I have a rule. Only take trades you understand. I know this seems obvious, but what it means in practice is a lot more nuanced than how obvious it seems at surface level. How often do we see other people’s trade ideas, their theories, their methods, and maybe we understand them, and maybe we don’t. Maybe we see their account on a winning streak, or selection bias has us thinking they can do no wrong. But every trader has losing trades. Even some of the best traders lose 40-50% of the time. It’s not our jobs as traders not to lose, it's our job to mitigate our losses via risk management.
But how do you manage risk on a trade you don’t understand? How do you stop out and wait for re-entry if you don’t know where you’re wrong? How do you hold a losing position because you keep reading all the reasons why your position should be winning? The more you read about it the more you convince yourself that you can just wait a little longer. The more confident other people get, the more you think you just need some of that confidence yourself. How many times has the algorithm seen me read a bullish thread only to give me ten more threads about how bullish people are. Feeding the natural bias and leading you further away from what price is telling you.

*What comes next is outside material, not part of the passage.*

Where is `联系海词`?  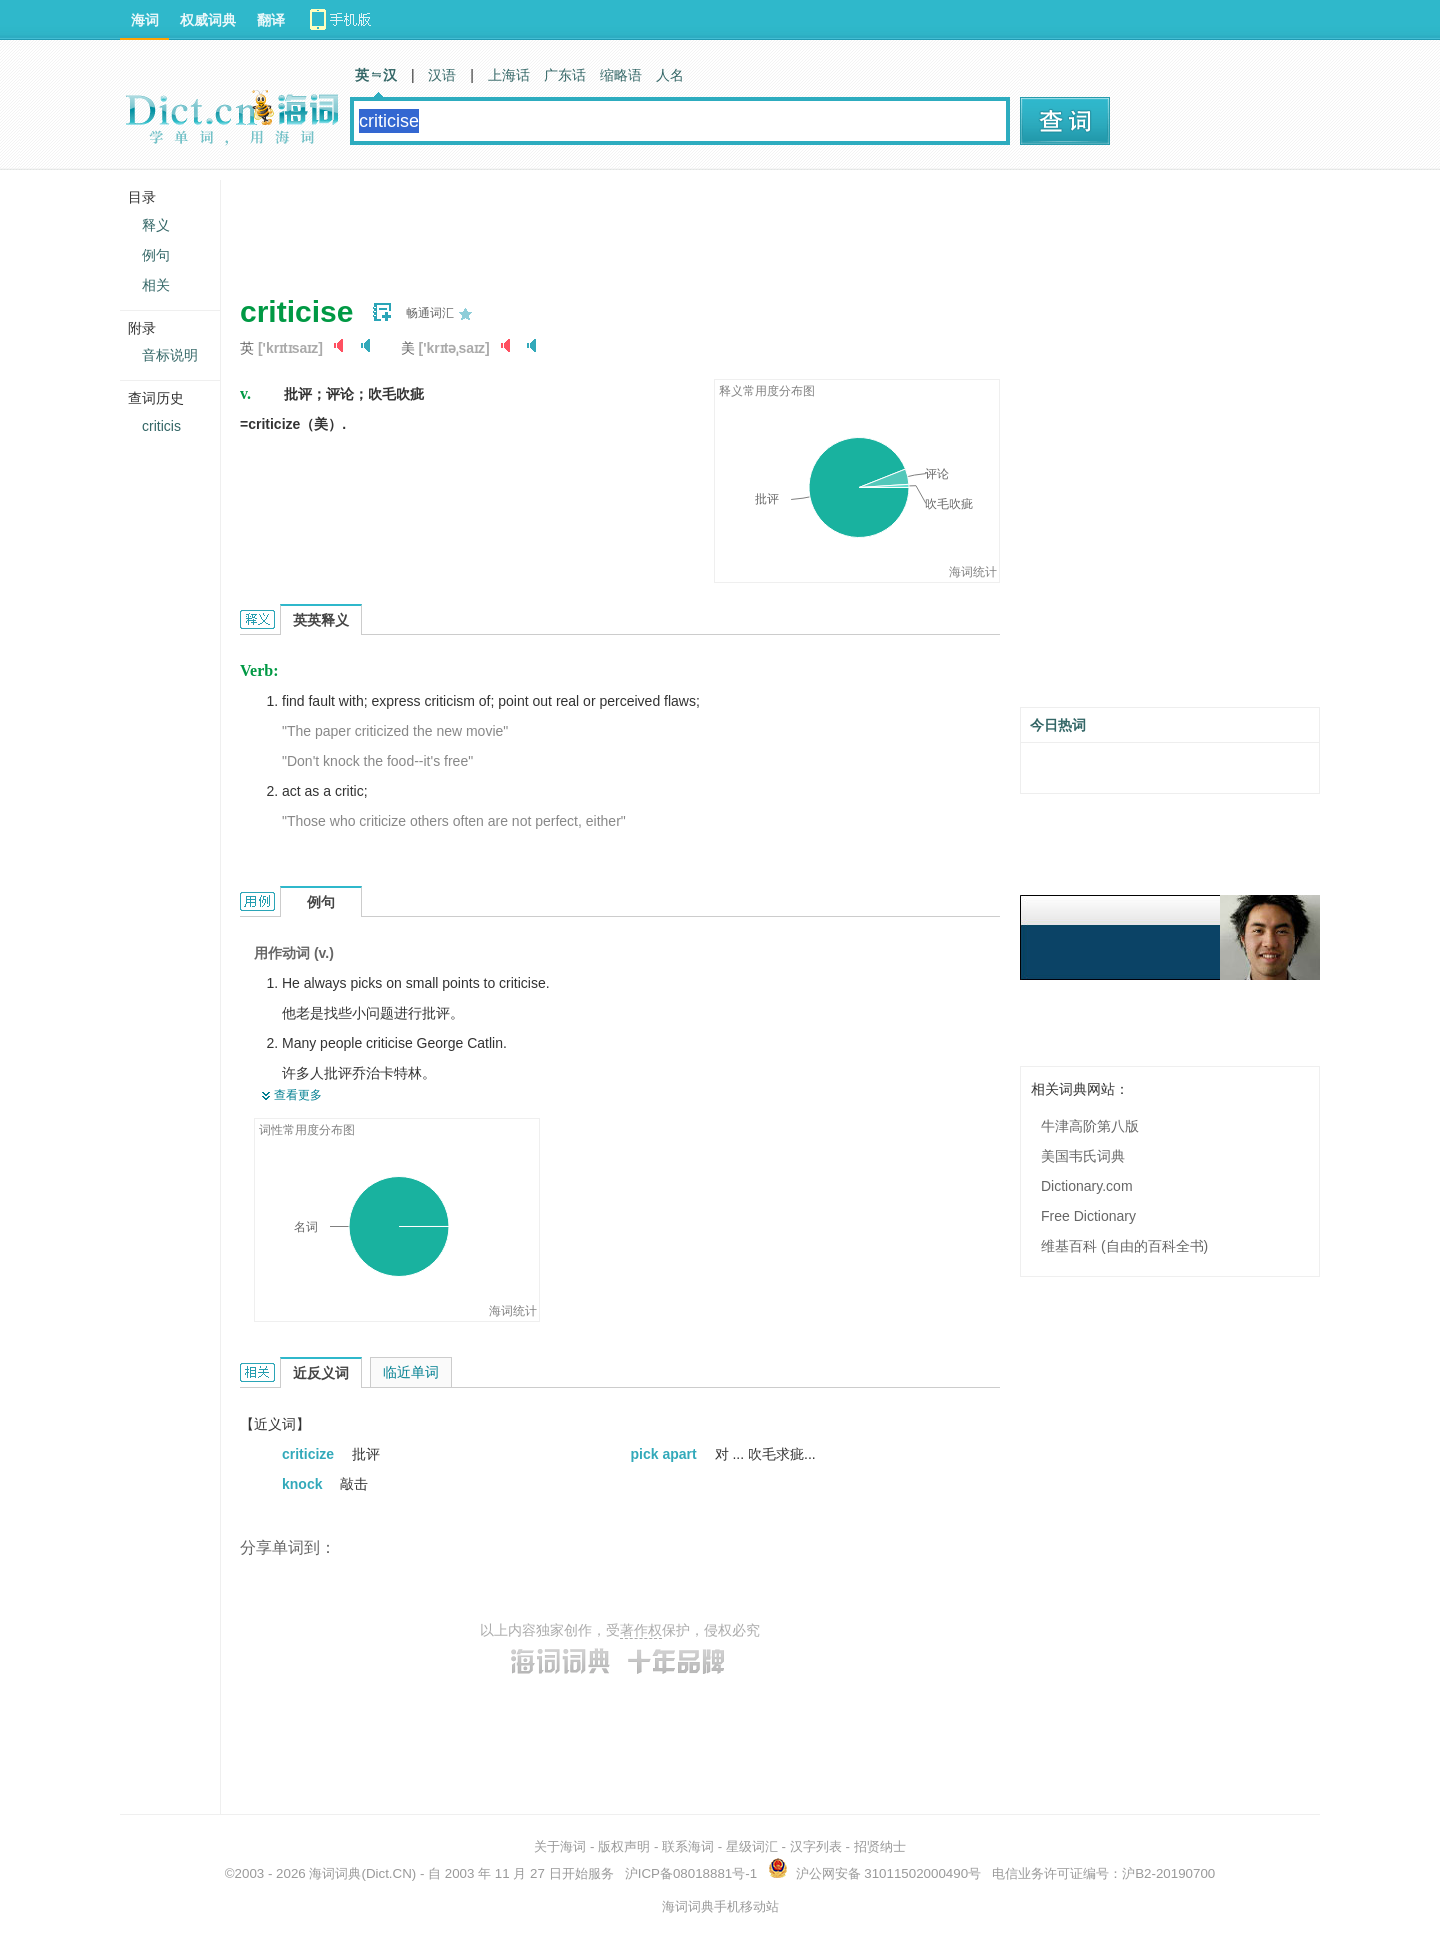 联系海词 is located at coordinates (688, 1846).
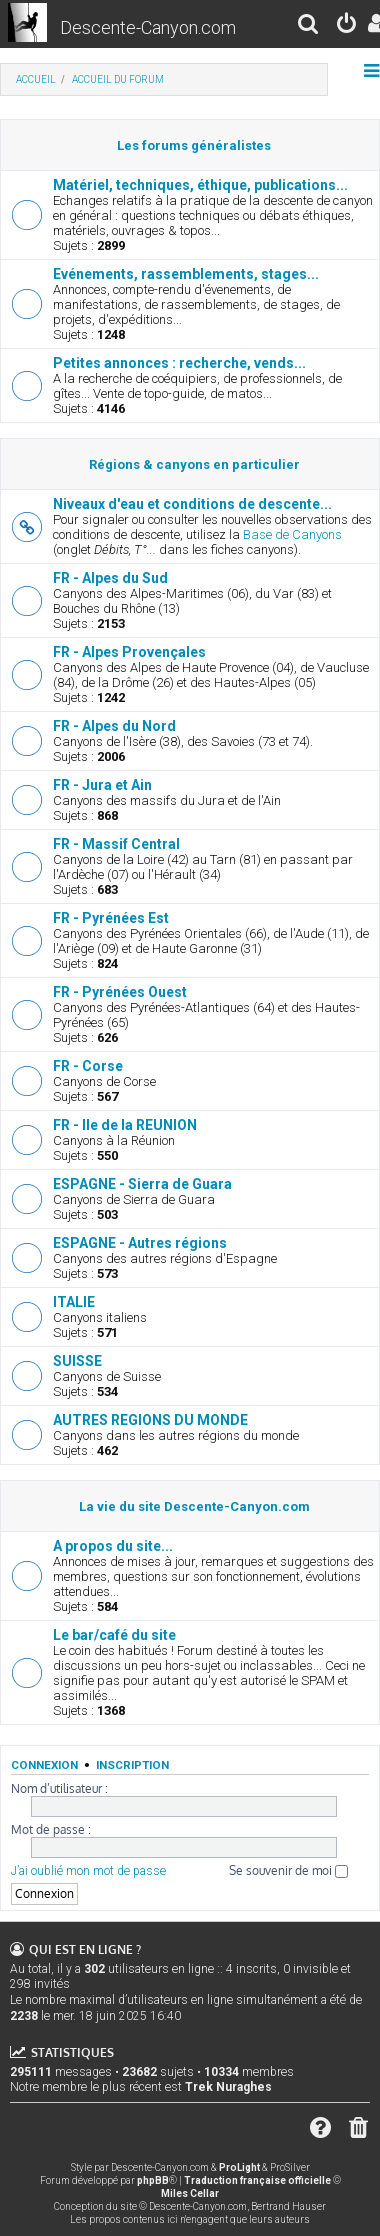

Do you really understand? Do you know the risk profile of the person you’ve taken the trade idea from? Do you know how that reflects your risk profile? Do you know if they’re flipping around their position, buying hedges against their position? Adding to it and scaling out. All of these things make trades different. A person holding Bitcoin (BTC) through a downturn from $100k is not the same as a person holding BTC through a downturn when their average is $3000.
Curating your social media to reflect your own trading process is essential. Understanding how you will interact with it. Do you read it to sedate yourself, do you ask questions of it? Do you use it to find setups that you can flesh out yourself, or to give you arguments against your own position. How do you file and track that extra information? Does it tighten up your stop, and give you clues if you’re wrong earlier?
Most importantly, how do you react if a trade works out to be right or wrong. At the end of the day, only you are responsible for pressing the buttons, managing the risk. You are the only one who gets to own both the win and the loss. Both of which happen in trading.
Social media is a fantastic tool to find trades, share ideas and learn just about anything you want to. You can gauge sentiment, identify trends in fear and euphoria. But you have to guard yourself with your intention. Intention in reading, intention in your goals and determination in your desire to get better, not to succumb to extreme doubt or fear. Because without this intention, social media will prey on your worst fears. It will make you think everyone is better than you, make you doubt yourself, make you think everything is easy when it takes effort.